__The problem__: Find "[button] (44, 1136)" in the listing below, then set down only that line and each later line, unchanged, leaving out pictures.

__Information given__:
########################################
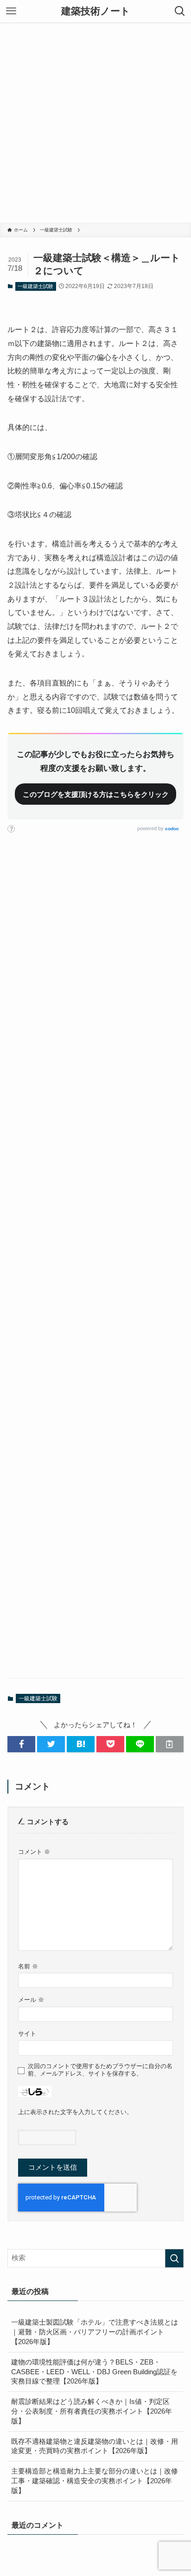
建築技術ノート (95, 11)
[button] (21, 1744)
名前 (28, 1966)
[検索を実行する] (174, 2258)
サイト (27, 2033)
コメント (34, 1851)
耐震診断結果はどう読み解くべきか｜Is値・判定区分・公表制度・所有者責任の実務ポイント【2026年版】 (91, 2411)
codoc (172, 828)
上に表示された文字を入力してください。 (75, 2111)
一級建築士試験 (35, 286)
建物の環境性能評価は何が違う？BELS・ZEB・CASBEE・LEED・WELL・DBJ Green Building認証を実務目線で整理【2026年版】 (94, 2371)
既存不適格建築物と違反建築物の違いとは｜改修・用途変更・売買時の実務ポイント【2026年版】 (94, 2446)
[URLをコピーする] (170, 1744)
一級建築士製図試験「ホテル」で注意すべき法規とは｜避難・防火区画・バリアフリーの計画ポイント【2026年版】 (94, 2332)
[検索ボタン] (180, 11)
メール (31, 1999)
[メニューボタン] (11, 11)
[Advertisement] (95, 122)
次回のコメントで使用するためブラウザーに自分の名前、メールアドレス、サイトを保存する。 (100, 2070)
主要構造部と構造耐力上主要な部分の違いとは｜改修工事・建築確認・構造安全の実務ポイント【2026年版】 (94, 2480)
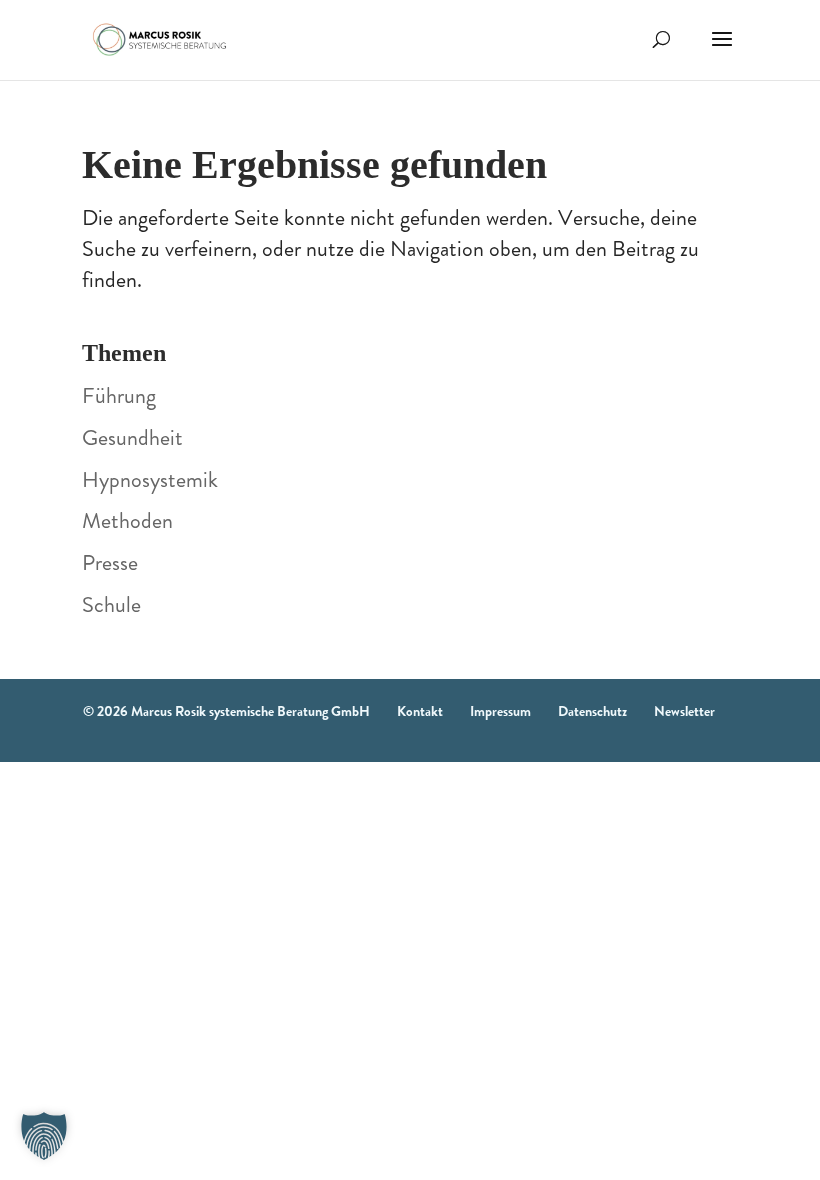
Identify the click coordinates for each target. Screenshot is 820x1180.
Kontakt (420, 711)
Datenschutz (592, 711)
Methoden (127, 520)
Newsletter (684, 711)
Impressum (500, 711)
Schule (111, 604)
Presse (110, 562)
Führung (119, 395)
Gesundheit (132, 437)
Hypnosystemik (150, 479)
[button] (44, 1136)
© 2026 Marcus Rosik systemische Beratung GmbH (226, 711)
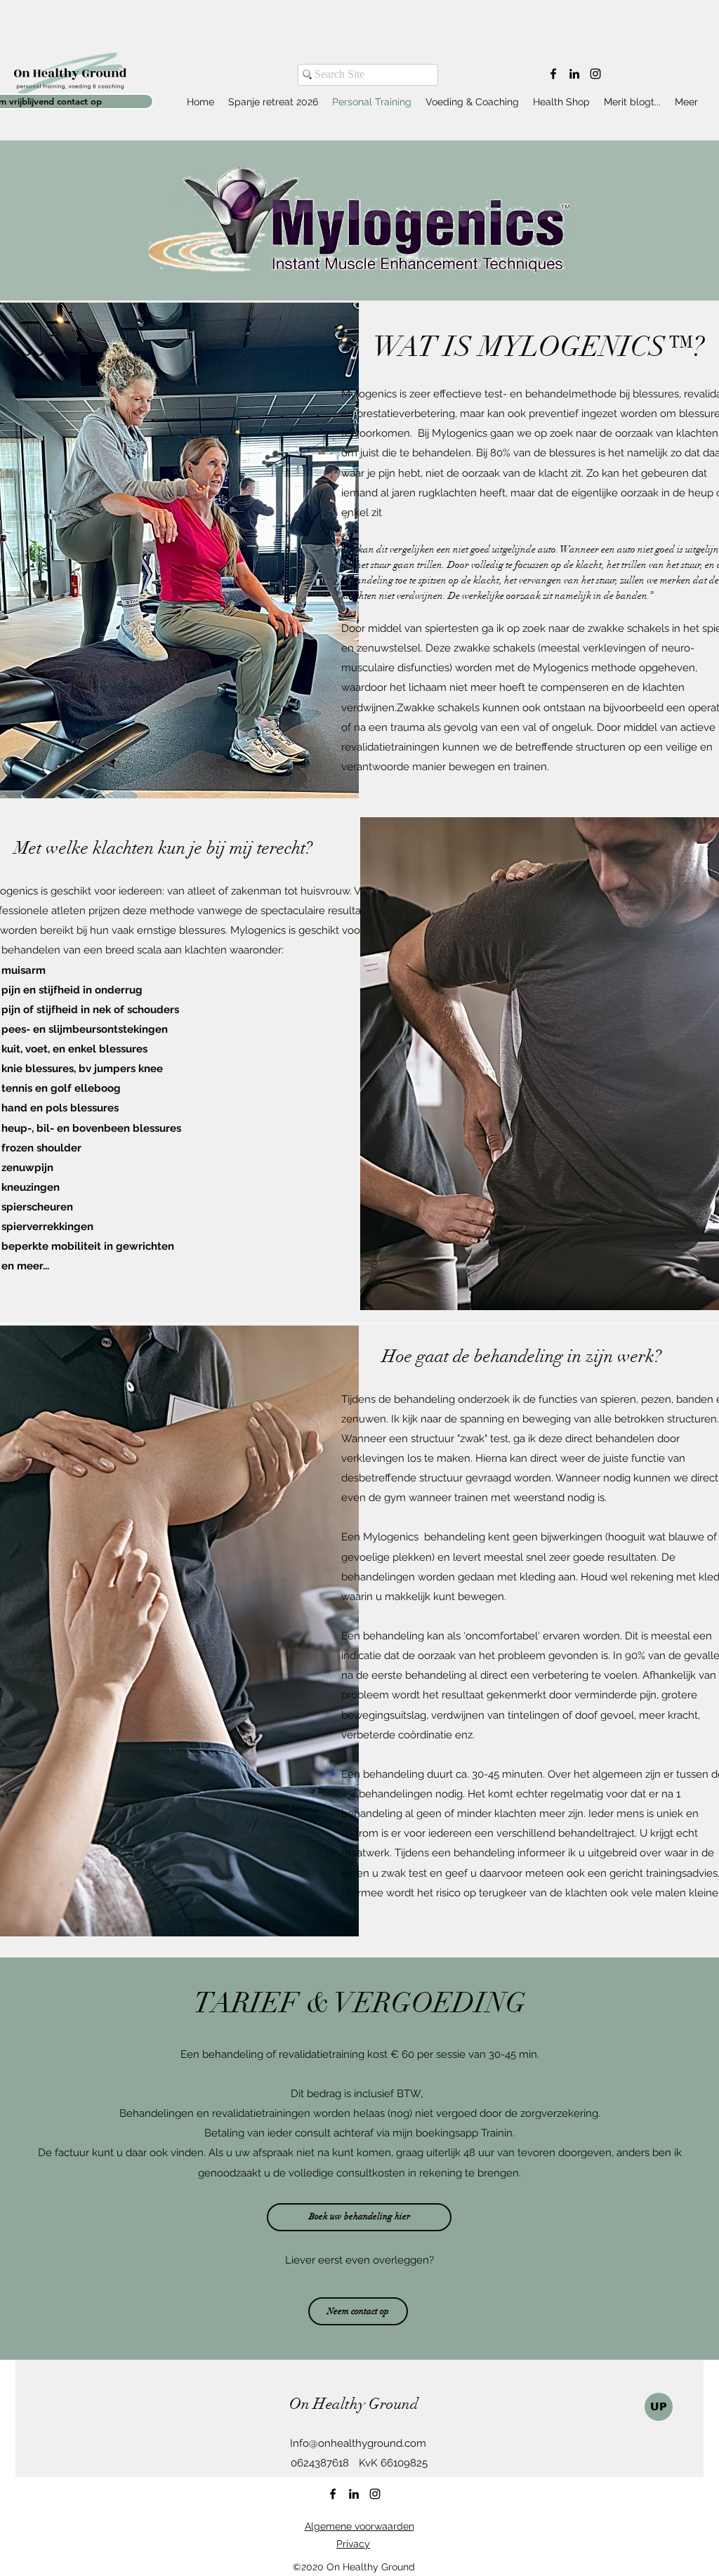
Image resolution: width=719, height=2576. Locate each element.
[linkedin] (574, 74)
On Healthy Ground (353, 2403)
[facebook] (553, 74)
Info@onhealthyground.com (358, 2443)
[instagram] (595, 74)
########################################
__Response below__:
[button] (44, 1136)
© 2026 Marcus Rosik systemische Beratung GmbH (226, 711)
Image resolution: width=719, height=2576. Locate each element.
[linkedin] (574, 74)
On Healthy Ground (353, 2403)
[facebook] (553, 74)
Info@onhealthyground.com (358, 2443)
[instagram] (595, 74)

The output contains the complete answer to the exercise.